Concretely, the plan continues to be to “patternize” the book in v4; in other words, v4 will be written around the same outline as the Project Action Reviews (viz., Moby Dick (without whales)), so the whole book is one “big” pattern", with lots of little patterns inside. The patterns are meant to have Next Steps which are used for accounting of all of the work in the project. That’s not been maintained since 2015, but the refurbishments are in progress! In terms of actual “use” of the patterns, I’d say that they are used allusively, e.g., Newcomer pattern at OGM?, and anyone in the project will know the basic terminology — Newcomers, Heartbeat, and so on — and I think it’s used this fairly often way, in lieu of any more systematic use. Of course, various patterns are also applied in a more concrete sense, e.g., the PARs instantiate some version of a “Scrapbook” pattern, and these are used fairly frequently:

Anything that isn’t receiving active attention should be moved to a Scrapbook. This may encompass:

Retired patterns that are tabled or completed (no more next steps);
Proto-patterns made of problems, issues, and concerns;
A back-catalog of publications, reports, or other artifacts

Though, another brief comment here is that it’s not all about “downstream” users: “upstream” users are also important (given the notion of patterns); so, e.g., we used Wikimedia as a running example in the “Patterns of Peeragogy” paper.

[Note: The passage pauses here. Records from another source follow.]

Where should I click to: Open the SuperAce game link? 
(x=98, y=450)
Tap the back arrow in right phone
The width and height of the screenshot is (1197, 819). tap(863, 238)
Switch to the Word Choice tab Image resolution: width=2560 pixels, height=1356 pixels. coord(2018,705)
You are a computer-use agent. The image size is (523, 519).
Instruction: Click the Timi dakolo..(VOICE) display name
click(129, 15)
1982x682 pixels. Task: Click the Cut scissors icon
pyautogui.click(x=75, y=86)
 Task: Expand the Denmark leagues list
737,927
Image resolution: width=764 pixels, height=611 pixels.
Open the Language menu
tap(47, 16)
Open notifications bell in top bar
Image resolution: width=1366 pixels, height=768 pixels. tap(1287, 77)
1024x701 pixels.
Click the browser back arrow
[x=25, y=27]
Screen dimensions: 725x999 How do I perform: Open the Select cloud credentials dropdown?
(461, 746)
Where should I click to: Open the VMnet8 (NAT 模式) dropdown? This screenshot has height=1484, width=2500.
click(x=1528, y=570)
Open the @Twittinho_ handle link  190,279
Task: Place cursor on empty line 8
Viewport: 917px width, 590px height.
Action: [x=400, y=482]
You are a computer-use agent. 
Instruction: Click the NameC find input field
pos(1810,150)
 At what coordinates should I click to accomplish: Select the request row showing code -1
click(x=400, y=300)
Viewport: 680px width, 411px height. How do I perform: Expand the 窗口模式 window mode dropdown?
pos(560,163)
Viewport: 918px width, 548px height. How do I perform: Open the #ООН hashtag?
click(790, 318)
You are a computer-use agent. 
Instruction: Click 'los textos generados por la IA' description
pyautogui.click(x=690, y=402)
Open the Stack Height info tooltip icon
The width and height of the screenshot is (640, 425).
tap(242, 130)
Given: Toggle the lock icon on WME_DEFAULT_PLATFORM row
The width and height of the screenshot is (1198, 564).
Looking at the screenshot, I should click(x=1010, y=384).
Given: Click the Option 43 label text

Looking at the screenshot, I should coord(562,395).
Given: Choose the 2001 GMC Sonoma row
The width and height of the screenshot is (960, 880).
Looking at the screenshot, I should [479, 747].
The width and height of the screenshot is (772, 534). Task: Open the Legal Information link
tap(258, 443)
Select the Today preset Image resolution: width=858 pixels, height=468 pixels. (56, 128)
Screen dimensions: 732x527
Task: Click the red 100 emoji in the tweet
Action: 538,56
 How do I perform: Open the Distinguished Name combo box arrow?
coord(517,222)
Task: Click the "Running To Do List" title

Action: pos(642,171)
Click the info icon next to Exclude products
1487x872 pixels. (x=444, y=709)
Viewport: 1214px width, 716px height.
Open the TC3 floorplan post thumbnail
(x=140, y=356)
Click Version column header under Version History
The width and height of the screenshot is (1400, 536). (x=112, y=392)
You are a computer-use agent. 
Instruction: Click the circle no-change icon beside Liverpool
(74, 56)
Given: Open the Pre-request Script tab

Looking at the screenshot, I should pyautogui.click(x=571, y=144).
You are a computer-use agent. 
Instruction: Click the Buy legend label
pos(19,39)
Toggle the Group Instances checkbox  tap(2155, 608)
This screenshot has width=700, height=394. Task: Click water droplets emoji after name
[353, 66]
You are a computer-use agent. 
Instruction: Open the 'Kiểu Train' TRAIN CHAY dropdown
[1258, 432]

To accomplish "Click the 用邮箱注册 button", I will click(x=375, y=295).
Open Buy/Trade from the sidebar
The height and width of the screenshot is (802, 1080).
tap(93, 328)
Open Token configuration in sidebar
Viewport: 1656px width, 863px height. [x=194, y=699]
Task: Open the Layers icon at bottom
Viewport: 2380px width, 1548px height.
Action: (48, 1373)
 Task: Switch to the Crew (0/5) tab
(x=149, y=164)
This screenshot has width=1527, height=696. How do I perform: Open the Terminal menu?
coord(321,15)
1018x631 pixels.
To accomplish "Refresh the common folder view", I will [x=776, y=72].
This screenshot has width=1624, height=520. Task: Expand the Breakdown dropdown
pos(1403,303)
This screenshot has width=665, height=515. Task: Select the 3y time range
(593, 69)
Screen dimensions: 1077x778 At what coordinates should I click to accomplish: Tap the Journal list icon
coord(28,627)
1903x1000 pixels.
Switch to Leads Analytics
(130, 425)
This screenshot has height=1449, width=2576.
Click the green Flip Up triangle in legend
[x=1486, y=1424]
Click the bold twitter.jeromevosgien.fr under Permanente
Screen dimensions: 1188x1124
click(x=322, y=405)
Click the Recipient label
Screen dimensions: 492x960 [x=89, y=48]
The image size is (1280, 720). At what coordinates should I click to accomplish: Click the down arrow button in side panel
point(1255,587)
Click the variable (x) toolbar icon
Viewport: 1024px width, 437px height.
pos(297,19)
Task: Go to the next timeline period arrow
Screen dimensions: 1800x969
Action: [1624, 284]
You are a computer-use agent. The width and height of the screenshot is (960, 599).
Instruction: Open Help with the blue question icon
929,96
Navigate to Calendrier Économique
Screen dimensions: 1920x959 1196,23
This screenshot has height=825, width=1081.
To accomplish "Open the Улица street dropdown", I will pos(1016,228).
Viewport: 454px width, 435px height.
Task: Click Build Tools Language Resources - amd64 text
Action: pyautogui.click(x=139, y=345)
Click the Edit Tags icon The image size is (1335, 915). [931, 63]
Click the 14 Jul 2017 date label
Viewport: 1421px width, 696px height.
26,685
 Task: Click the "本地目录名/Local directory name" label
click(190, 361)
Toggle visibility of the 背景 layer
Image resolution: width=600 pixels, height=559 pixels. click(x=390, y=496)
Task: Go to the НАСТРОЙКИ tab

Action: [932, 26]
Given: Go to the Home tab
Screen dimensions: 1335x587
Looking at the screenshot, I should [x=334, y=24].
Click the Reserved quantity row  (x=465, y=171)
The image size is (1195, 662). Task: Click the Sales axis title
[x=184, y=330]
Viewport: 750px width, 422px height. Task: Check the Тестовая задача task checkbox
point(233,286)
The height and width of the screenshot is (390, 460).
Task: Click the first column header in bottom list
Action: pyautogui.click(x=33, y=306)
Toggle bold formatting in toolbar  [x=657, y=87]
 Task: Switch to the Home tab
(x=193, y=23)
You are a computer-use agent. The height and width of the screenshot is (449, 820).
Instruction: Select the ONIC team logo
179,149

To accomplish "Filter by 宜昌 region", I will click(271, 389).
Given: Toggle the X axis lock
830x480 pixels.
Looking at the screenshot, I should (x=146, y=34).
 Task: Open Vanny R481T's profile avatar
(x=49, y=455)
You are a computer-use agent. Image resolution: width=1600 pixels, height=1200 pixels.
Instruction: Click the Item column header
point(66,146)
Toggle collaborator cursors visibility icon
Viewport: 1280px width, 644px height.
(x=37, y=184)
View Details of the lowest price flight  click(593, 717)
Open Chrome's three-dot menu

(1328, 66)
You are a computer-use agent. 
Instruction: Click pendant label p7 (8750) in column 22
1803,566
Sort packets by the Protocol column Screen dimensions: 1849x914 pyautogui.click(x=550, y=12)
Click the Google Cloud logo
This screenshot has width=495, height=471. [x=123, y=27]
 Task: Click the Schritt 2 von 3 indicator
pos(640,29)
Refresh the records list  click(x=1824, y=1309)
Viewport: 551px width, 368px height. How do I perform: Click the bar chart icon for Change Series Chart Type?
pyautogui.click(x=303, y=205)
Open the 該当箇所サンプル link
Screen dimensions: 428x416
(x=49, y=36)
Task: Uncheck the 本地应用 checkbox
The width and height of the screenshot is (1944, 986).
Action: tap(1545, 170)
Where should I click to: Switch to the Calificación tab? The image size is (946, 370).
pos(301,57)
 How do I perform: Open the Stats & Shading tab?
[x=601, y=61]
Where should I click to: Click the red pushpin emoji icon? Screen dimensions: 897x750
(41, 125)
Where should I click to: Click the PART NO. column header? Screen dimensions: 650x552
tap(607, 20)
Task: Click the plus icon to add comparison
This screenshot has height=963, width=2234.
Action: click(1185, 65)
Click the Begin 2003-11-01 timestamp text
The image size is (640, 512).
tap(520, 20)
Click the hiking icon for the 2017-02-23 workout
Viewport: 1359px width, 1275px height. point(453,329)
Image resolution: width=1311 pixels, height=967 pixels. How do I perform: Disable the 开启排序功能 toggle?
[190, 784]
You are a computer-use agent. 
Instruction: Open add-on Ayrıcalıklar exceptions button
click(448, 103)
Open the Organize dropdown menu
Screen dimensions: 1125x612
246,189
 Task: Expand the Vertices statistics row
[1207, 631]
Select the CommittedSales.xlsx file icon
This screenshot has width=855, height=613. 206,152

I came across multiple events, and attended some that came with “CPD points/credits”.
CPD Explained and The CPD Standards Office - would be interesting to explore this space, and what similar options exist in other countries.

Couple of years ago there was a period of "badge hype" (e.g. MOOC providers offering such badges, some of the course platforms, and even some US universities). Initially developed & launched by Mozilla Foundation with funding from the MacArthur Foundation, Mozilla Open Badges was a really promising idea, and there was an ecosystem around digital badges, including “backpack services” (like Mozilla Backpack. But Mozilla exited this space, Open Badges was overtaken by IMS Global and as I notice, the original intent faded into oblivion. See also: Mozilla Wiki > Badges and Why Open Badges?.

There are various commercial edu tech solutions in this space, including Degreed (which has a “free” option for individuals), or EdCast. There are open source alternatives as well, with a more modest amount of curated materials, like Learn Anything. Our intent is very similar with AsWeThink KnowHub, but so far there wasn’t much interest among OGM members in this.

Based on my experience with MOOCs, many courses on Coursera, NovoEd, Udacity used to rely on YouTube videos - some produced in-house, others curated and/or re-licensed (which were usually set as “unlisted”, so not available for the broader YouTube audience).